Approval of April 14, 2014 Faculty Senate Meeting Minutes -
The minutes of the April 14 meeting were approved as submitted.
Attachment A
Motion Passed
Consent Agenda
GRADUATE COUNCIL – GC REPORT                                                   
Course Change Request - April 3, 2014  
SCSC 624              Physical Chemistry of Soils
Attachment B
Motion Passed
Special Consideration Item
TAMUQ Changes in Graduate Faculty By-laws
Attachment C
Motion Passed
New Courses – April 11, 2014
ANSC 415             Brazil Comparative Ruminant Production
BMEN 471           Numerical Methods in Biomedical Engineering
Attachment D
Motion Passed
Special Consideration
                Dwight Look College of Engineering
                      Department of Industrial and Systems Engineering
                                Certificate in Engineering Systems Management
                                        Request to add campus location
Attachment E
Motion Passed
W-COURSES      - Report April 11, 2014
Courses submitted for W certification
HLFB / KNFB 325               Introduction to Secondary School Teaching
Courses submitted for C recertification
BESC 481                              Seminar
Courses submitted for W recertification
BICH 491                              Research
ENGL 355                             Rhetoric of Style
IDIS 303                                Mechanical Power Transmission
IDIS 403                                Fluid Power Transmission
POLS 423                              US-Latin American Relations
POLS 424                              Comparative Governmental Institutions
Attachment F
Motion Passed
Core Curriculum CouncilReport                                                                                
No report for April 2014
Apportionment Report
Attachment G
Motion Passed
Election Committee Report
Attachment H
Motion Passed
SEBAC Report – Presented on site
The consent agenda was approved as submitted.

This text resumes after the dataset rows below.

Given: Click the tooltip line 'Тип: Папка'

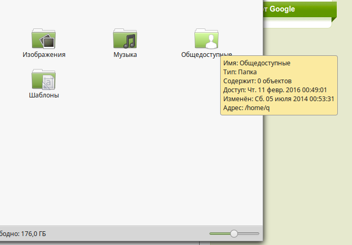Looking at the screenshot, I should pyautogui.click(x=240, y=72).
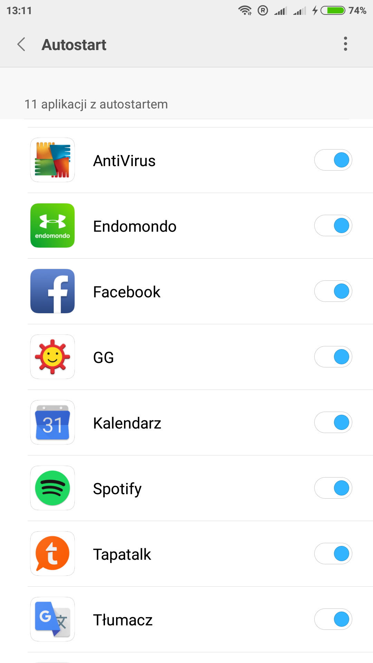Tap the battery indicator in status bar
The width and height of the screenshot is (373, 663).
pos(333,11)
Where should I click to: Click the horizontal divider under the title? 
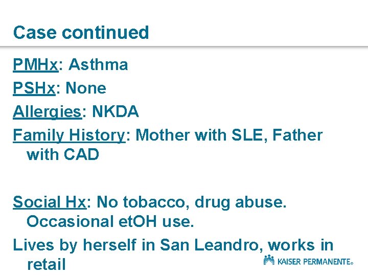184,47
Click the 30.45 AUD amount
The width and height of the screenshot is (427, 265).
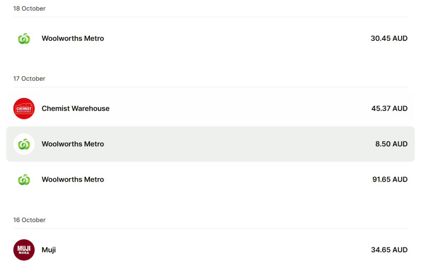pyautogui.click(x=389, y=38)
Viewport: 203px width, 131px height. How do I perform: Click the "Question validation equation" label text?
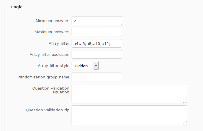point(51,90)
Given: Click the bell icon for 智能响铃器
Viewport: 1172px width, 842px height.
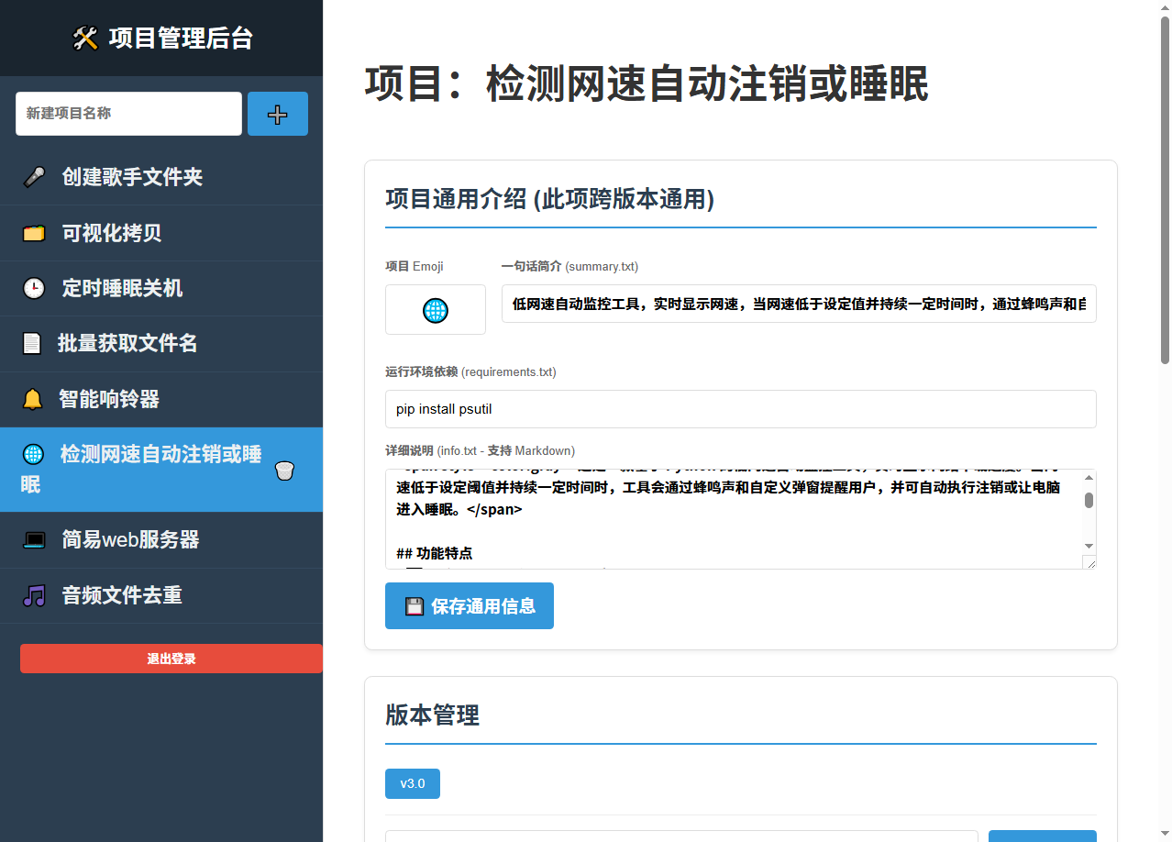Looking at the screenshot, I should click(x=32, y=399).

                __________________________________End of Consent Agenda____________________________________
Unfinished Business                                                                                                                                
University Rule 12.01.99.M2
University Statement on Academic Freedom, Responsibility, Tenure, and Promotion                                                                     
In old business, Secretary Rice moved the adoption of Attachment I, approval of University Rule 12-01-99-M2, the University Statement on Academic Freedom, Responsibility, Tenure and Promotion.
In discussion, Clint Magill of the College of Agriculture and Life Sciences asked if the reasonable period before dismissal should be defined. Michael Benedik, Dean of Faculties, said the period varied based on events and the open nature of the time frame was legal.
Benedik noted that University rules are an organic process. Approval of the motion would represent approval in principle. As the process moves forward, there will be the potential of additional comments for addition, he said. If the changes are small, he said he would bring them back to the Faculty Senate Executive Committee for approval. If there are substantial changes, he will bring them back to the full Senate for review.
Angie Price of Engineering said that it seemed like the Senate should be approving the proposal after all changes made, but Provost Karan Watson responded that the Faculty Senate is never the last step for approval of rules.
Attachment I was then adopted.
Attachment I
Motion Passed
New Business     
AAC RN BSN Variance Residency Requirements
Attachment J, a variance in the residency requirement for a nursing degree, was approved.
Attachment J
Motion Passed
Course Addition for Academic Success Center - Informational Item only - Attachment K
                Office of the Associate Provost for Undergraduate Studies
                      Academic Success Center
                                SLCX 005
Attachment K, a course addition for the Academic Success Center, was introduced, but not voted on.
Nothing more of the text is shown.